# Start of PROVIDED RECORDS

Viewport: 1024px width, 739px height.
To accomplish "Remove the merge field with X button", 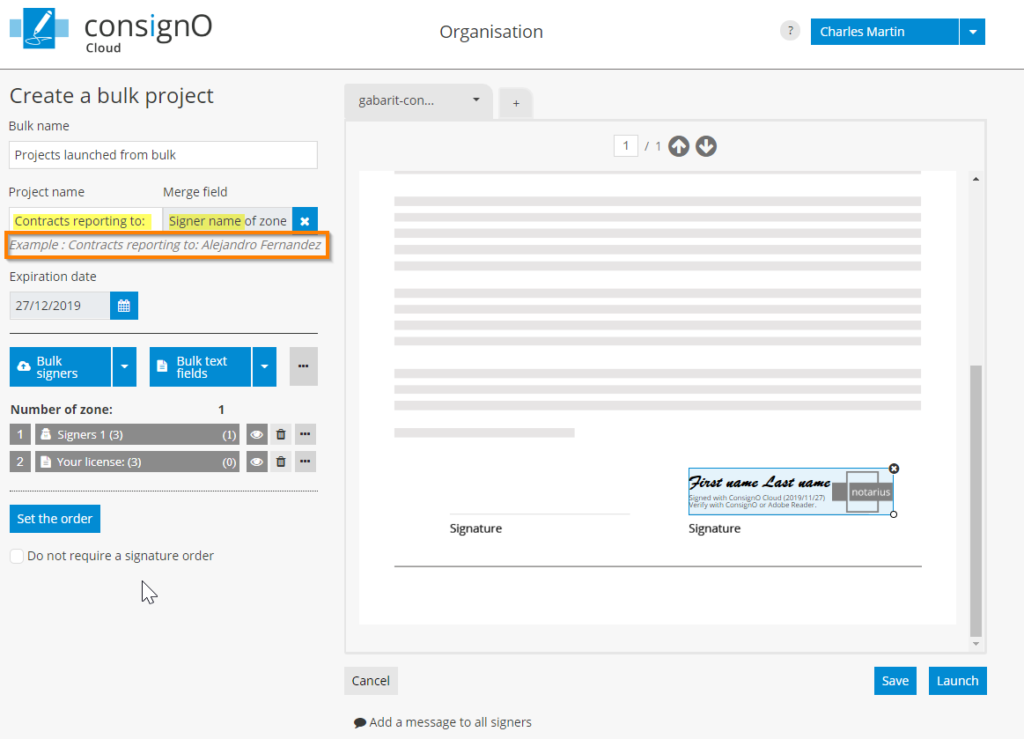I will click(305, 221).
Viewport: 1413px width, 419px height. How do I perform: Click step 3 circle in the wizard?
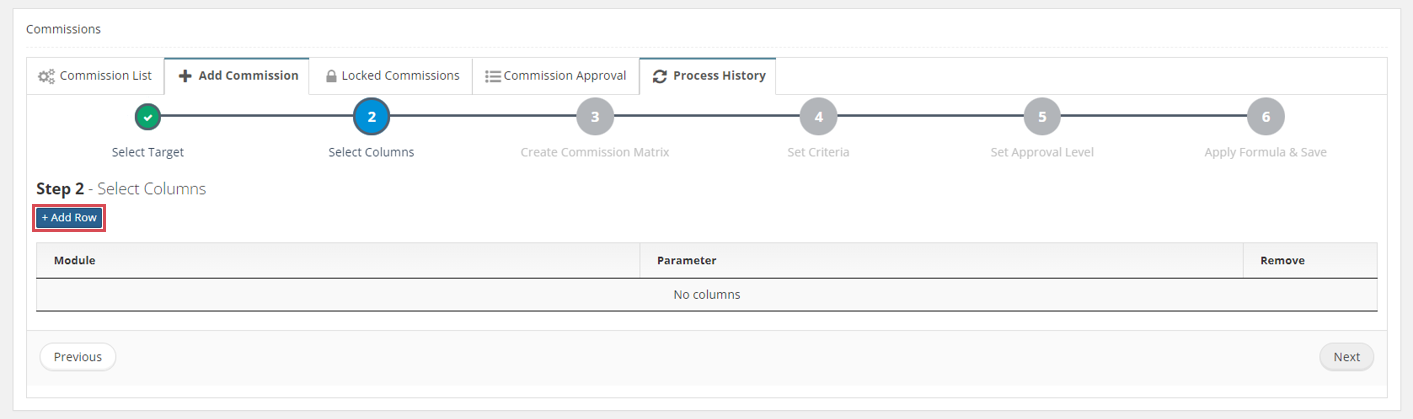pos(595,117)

# End of PROVIDED RECORDS
# Start of PROVIDED RECORDS

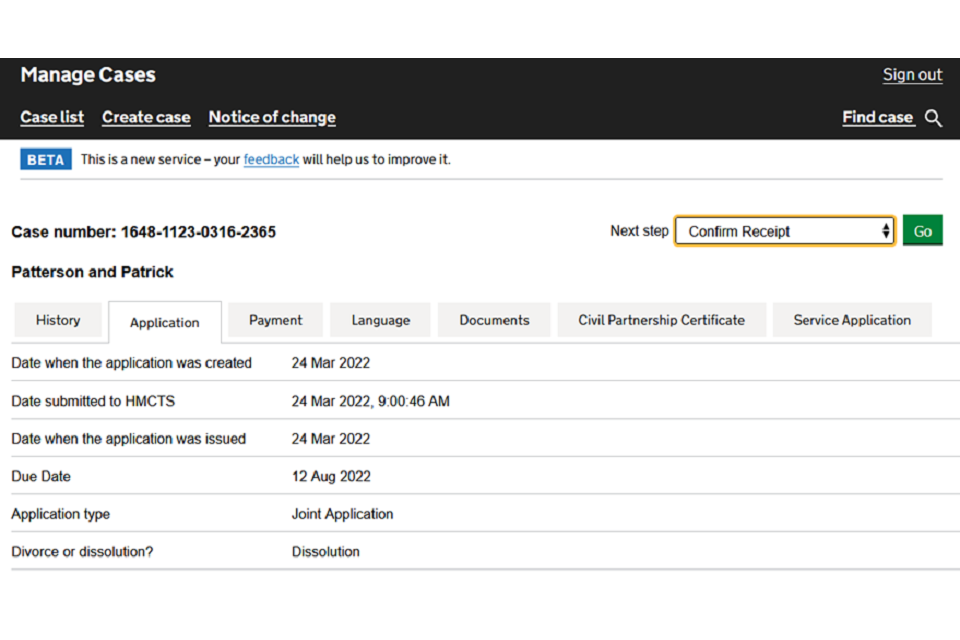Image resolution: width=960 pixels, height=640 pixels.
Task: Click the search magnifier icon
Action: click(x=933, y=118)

# End of PROVIDED RECORDS

THE REQUEST:
Could you retype the lines from the one containing "Viewport: 1413px width, 419px" through the one containing "pos(595,117)", both included, leaving the pictures out?

SOLUTION TO THIS EXERCISE:
Viewport: 1413px width, 419px height. How do I perform: Click step 3 circle in the wizard?
pos(595,117)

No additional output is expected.